Is the IMF ready for the next emerging market debt crisis?
It is said that financially troubled emerging market economies approach the International Monetary Fund (IMF) for its conditional loans with as much enthusiasm as a patient visits his oncologist.
This explains why over the past two years the pandemic-devastated emerging market economies borrowed relatively little from the IMF. With the world awash with liquidity as a result of massive Federal Reserve and European Central Bank money printing, why should they have submitted themselves to IMF conditionality when they could finance themselves so easily in the international capital market?
With the Federal Reserve now on the cusp of a credit tightening cycle to get the U.S. inflation genie back into the bottle, all of this is about to change for the emerging market economies. In a more challenging international liquidity and world economic environment, they will need very large-scale IMF financing to cover their deficits and to repay their creditors.
A key question in 2022 will be whether the IMF will be adequately financed and whether it will have learned from its past unfortunate large-scale lending programs to Argentina and Greece to effectively play its lender of last resort role to the emerging markets.
The main reason to believe that the international borrowing environment will soon sour is that the world’s major central banks will have to start raising interest rates in earnest to curb inflation. This is especially the case considering that interest rates have been allowed to become so negative in inflation-adjusted terms. With consumer price inflation in the United States now running at some 7 percent and with policy rates at close to their zero bound, the Fed will need to do a lot of heavy lifting to get a handle on inflation.
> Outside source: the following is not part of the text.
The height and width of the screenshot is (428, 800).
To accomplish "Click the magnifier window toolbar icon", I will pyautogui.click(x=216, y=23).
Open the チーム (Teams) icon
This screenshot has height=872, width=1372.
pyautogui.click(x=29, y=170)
If the Fed indeed has to raise interest rates this year more than the three times that it is currently anticipating, one must expect a strong reversal of capital away from the emerging market economies as has occurred on so many previous Fed tightening cycles. The emerging market economies might also find that they will have to cope with lower international commodity prices and more difficult export markets if the Fed interest rate hikes derail the global economic recovery by bursting today’s “everything” asset price and credit market bubbles.
Still amid the pandemic, emerging market public finances appear to be particularly vulnerable to a souring of the world economic and financial market environment.
This likely means that the emerging market economies will soon face strong balance of payment pressure as both domestic and foreign investors question these countries’ public finances and send their money abroad. That in turn will likely cause many countries to come knocking at the IMF’s doors for large bailout loans as they are spurned by the international capital market.
A serious problem for the IMF is that the renewed demand for its large-scale support will becoming at the same time that the IMF will be having trouble in getting repaid by Argentina, recipient of the IMF’s largest loan on record. That in turn is bound to raise questions about the IMF’s claim that it does not put U.S. taxpayers’ money at risk as well as about the IMF’s lack of success in its previous large-scale loan programs with countries like Argentina and Greece.
If the IMF is to receive the necessary financial support from its membership to effectively carry out effectively its role as the world economy’s lender of last resort, it will need to provide assurances that it will avoid repeating the mistakes of its earlier large-scale lending programs. In particular, it will need to explain how it will ensure that there will be adequate controls to prevent its money from being used to finance capital flight or to bailout private creditors where the country might have a solvency as opposed to a liquidity problem.
Especially now that the emerging market economies account for around half of the world economy, one has to hope that the IMF can mend its ways in a manner that reassures its main shareholders. For if ever the world will need the IMF to help manage a global emerging market debt crisis, it is likely to be in the coming global liquidity tightening cycle.
Desmond Lachman is a senior fellow at the American Enterprise Institute. He was formerly a deputy director in the International Monetary Fund’s Policy Development and Review Department and the chief emerging market economic strategist at Salomon Smith Barney.